Reporter strand 147 includes strand 143 which has a complementary sequence B′ which binds to extended sequence B′ of strand 142, and in this example includes also a FAM fluorescent group 144, attached to strand 143 by conventional practice, to permit convenient detection by optical methods.

FIGS. 14B-14C show the results of electorphoretic gel separation of various components of the reactions of the method, where FIG. 14B is a positive photograph of a electrophoretic gel following separation, and where FIG. 14C is a negative version of the photograph of FIG. 14B, which provides a more distinct indication of the data in a photo-reproducible gray-scale image suitable for patent illustration. In this illustration of the method, various combinations of reaction or reagent components were tested for comparison purposes that need not necessarily be present in a useful reagent system. The gel was configured to have 10 parallel channels, in which the buffer in each channel is described in the list below:

    • 1—Oligomer calibration ladder of units of about 10 base pairs (bp), the “bright line” component corresponding to 100 bp.
    • 2—analyte oligomer 141 (˜54 bp).
    • 3—analyte 141 hybridized to capture sequence 142 (˜102 bp).
    • 4—analyte 141 hybridized to sequence 142, with low enzyme concentration.
    • 5—analyte 141 hybridized to sequence 142, with high enzyme concentration.
    • 6—analyte oligomer 141.
    • 7—amplifier-analyte complex 145 (˜121 bp).
    • 8—amplifier-analyte complex 145, with low enzyme concentration.
    • 9—amplifier-analyte complex 145, with high enzyme concentration.
    • 10—oligomer calibration ladder

As may be seen from FIGS. 14B-C, the enzymatic digestion product, reporter 147, is not visible in channels 7 corresponding to the complex without enzyme, but is readily apparent at the 19-mer level in both channels 8 and 9, corresponding to the enzymatic digestion reaction mixture. One of ordinary skill in the art will readily appreciate that the concentration of enzyme and other reaction conditions may be optimized without undue experimentation of facilitate convenient, sensitive and selective detection of such an analyte.

Hairpin probe assembly. Further exemplary embodiments having aspects of the invention may eliminate separate capture and reporter portions of the probe assembly. FIGS. 15A-15C illustrate an example of a “hairpin” type probe assembly. In this example, the probe assembly comprises a co-linear polynucleotide strand 152 which includes a capture portion A′ (complementary to the target A of analyte strand 151) and a reporter portion, which may have one or more labels or other detection enhancement 154 (e.g., a fluorescent marker group) disposed on or adjacent any convenient place on the strand 152. In the example a marker 154 is shown in a mid-portion of stand 152, but it may be disposed alternatively, such as adjacent the 3′ end.

Dataset content:
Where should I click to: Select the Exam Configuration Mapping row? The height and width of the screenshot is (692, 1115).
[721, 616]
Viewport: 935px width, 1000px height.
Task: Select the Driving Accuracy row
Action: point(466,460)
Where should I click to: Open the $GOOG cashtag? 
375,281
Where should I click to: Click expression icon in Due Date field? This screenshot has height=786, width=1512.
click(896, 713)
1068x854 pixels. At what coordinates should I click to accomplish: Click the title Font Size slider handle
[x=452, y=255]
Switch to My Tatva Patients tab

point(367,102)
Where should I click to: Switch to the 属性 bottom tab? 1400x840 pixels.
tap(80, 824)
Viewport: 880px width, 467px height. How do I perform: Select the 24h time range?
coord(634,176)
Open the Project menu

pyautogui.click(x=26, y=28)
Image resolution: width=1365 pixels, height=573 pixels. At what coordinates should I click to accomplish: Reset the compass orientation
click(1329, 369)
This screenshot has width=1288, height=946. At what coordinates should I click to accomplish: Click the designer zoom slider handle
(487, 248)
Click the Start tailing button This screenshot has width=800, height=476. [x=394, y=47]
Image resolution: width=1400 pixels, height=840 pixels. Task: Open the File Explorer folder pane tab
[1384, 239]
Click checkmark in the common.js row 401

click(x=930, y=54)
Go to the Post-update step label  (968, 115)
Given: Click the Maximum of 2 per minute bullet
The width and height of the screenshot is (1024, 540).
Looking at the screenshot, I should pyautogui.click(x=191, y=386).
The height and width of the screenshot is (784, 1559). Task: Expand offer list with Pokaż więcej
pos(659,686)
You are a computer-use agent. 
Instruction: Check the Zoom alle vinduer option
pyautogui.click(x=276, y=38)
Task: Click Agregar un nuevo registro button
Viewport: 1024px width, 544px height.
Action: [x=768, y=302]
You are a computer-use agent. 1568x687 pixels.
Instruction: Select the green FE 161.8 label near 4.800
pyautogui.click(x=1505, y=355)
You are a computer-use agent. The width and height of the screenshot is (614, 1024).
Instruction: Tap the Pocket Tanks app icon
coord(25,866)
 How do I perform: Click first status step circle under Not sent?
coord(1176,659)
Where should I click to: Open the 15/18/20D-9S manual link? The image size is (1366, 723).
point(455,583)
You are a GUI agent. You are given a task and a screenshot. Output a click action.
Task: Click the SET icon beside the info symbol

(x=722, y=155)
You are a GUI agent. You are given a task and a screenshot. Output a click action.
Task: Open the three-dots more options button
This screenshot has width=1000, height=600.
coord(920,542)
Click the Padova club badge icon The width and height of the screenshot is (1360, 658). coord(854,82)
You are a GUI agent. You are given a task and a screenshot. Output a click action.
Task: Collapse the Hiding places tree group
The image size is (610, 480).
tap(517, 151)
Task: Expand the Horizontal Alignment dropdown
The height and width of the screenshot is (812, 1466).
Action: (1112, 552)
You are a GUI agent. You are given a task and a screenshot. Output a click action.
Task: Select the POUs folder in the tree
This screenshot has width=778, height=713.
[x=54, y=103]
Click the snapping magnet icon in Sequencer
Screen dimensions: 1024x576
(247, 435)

Exercise: Rewrite everything in the patent text from "FIGS. 14B-14C show" down to "corresponding to 100 bp.", putting "picture" wherever "photograph" appears.

Solution to this task:
FIGS. 14B-14C show the results of electorphoretic gel separation of various components of the reactions of the method, where FIG. 14B is a positive picture of a electrophoretic gel following separation, and where FIG. 14C is a negative version of the picture of FIG. 14B, which provides a more distinct indication of the data in a photo-reproducible gray-scale image suitable for patent illustration. In this illustration of the method, various combinations of reaction or reagent components were tested for comparison purposes that need not necessarily be present in a useful reagent system. The gel was configured to have 10 parallel channels, in which the buffer in each channel is described in the list below:

    • 1—Oligomer calibration ladder of units of about 10 base pairs (bp), the “bright line” component corresponding to 100 bp.